- Task directions -
For the records that follow, restate each one word for word and leave the images behind.

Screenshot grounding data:
----

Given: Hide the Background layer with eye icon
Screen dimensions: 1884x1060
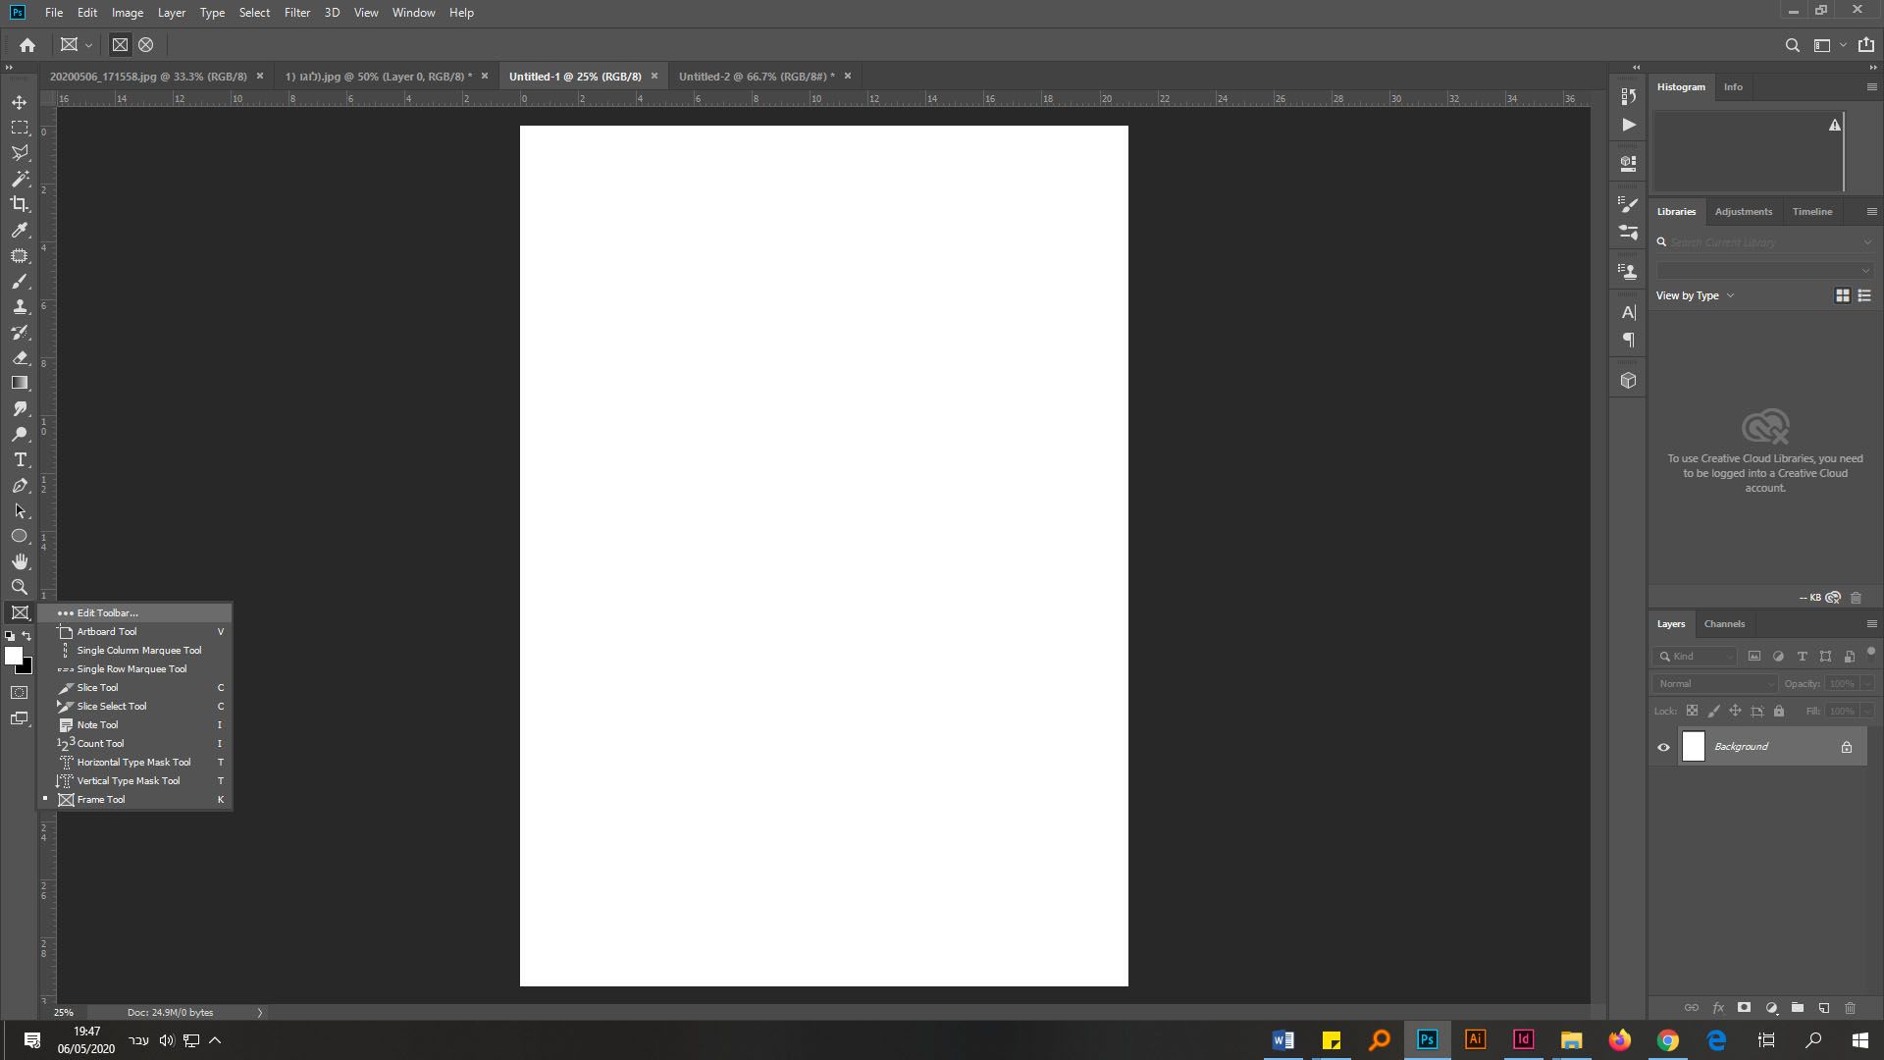Looking at the screenshot, I should tap(1663, 747).
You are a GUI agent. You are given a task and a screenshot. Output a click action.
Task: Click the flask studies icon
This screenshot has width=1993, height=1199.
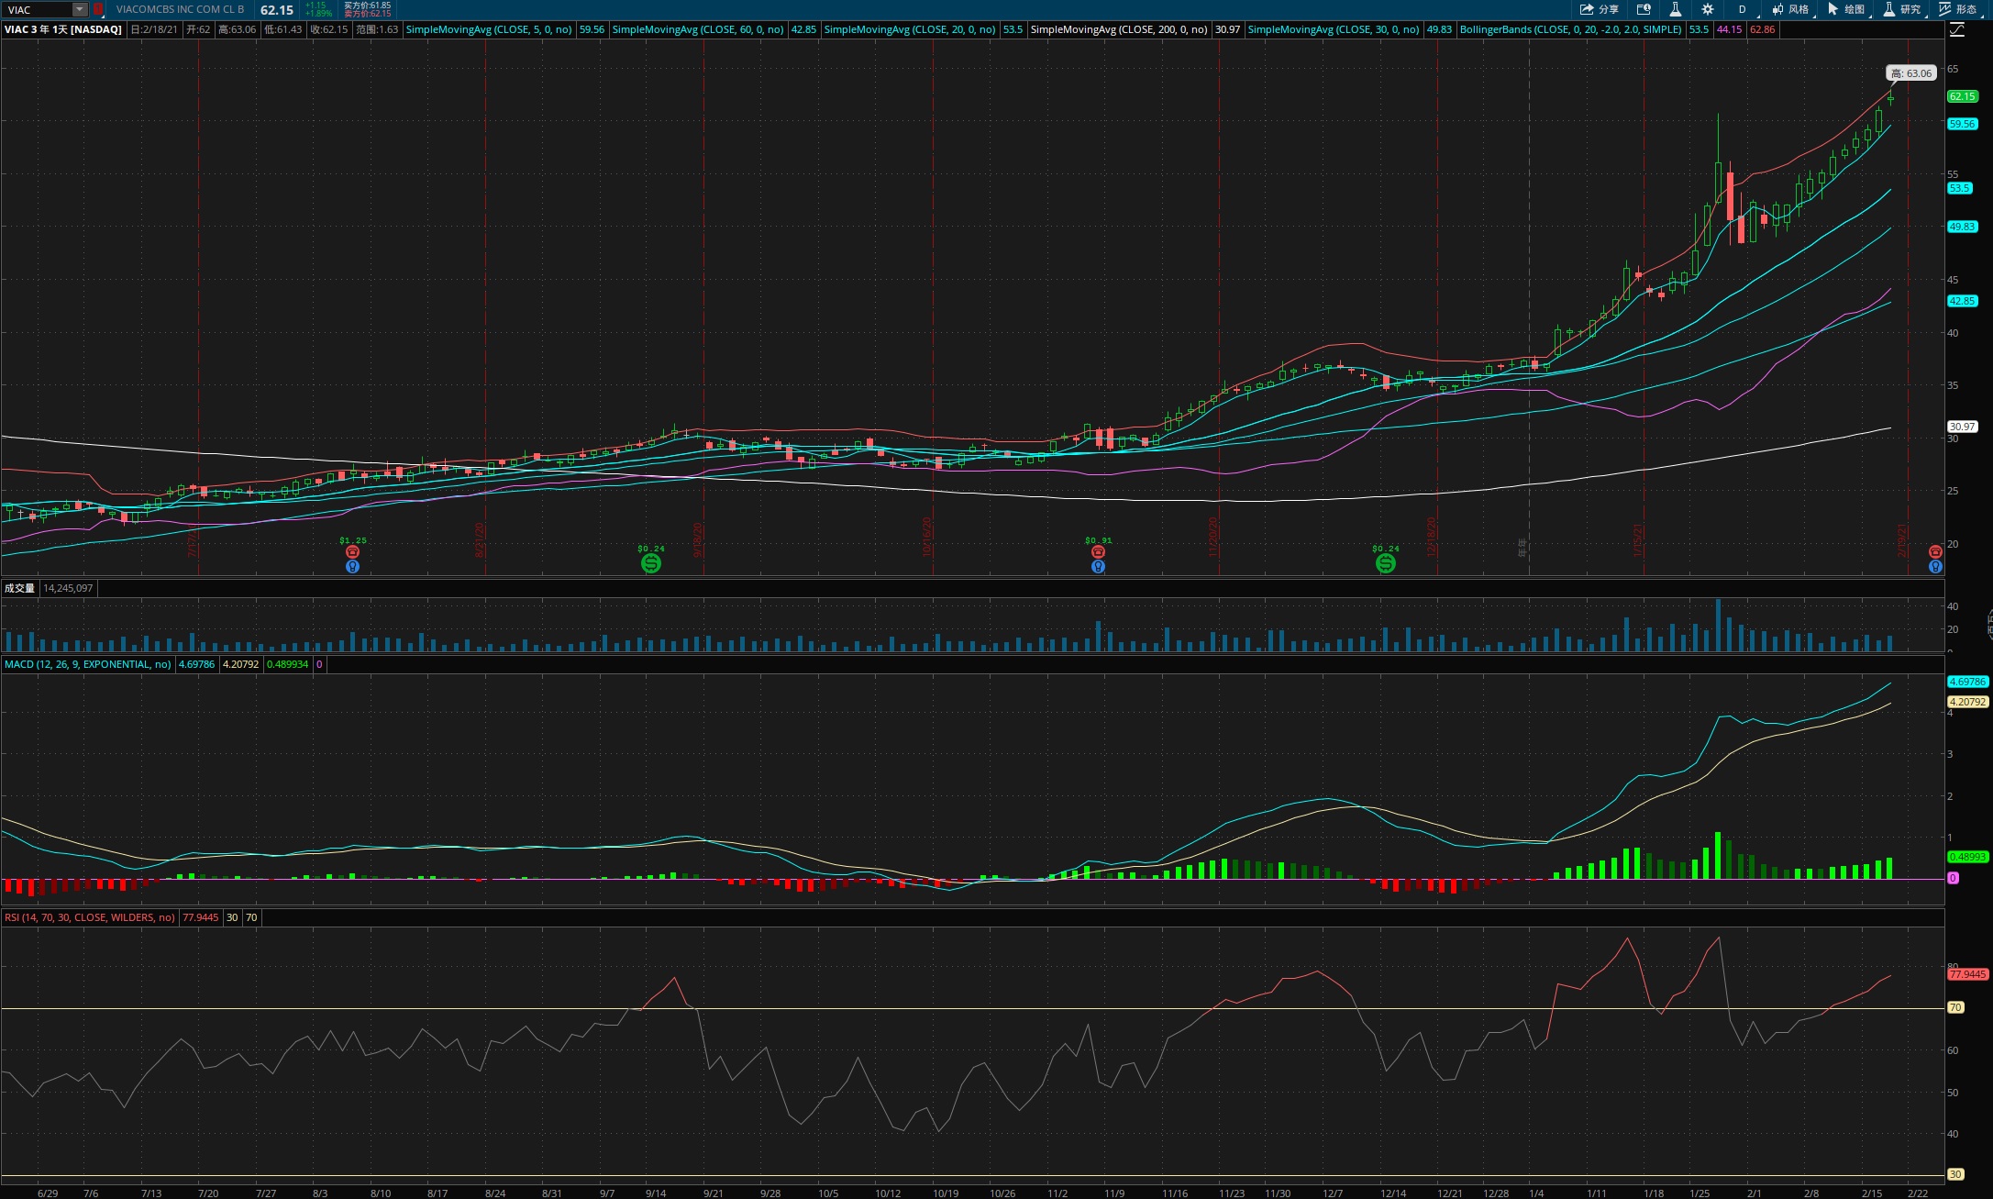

----

- Answer section -
Given: Hide the Background layer with eye icon
Screen dimensions: 1884x1060
Looking at the screenshot, I should tap(1663, 747).
You are a GUI agent. You are given a task and a screenshot. Output a click action.
Task: Click the flask studies icon
This screenshot has width=1993, height=1199.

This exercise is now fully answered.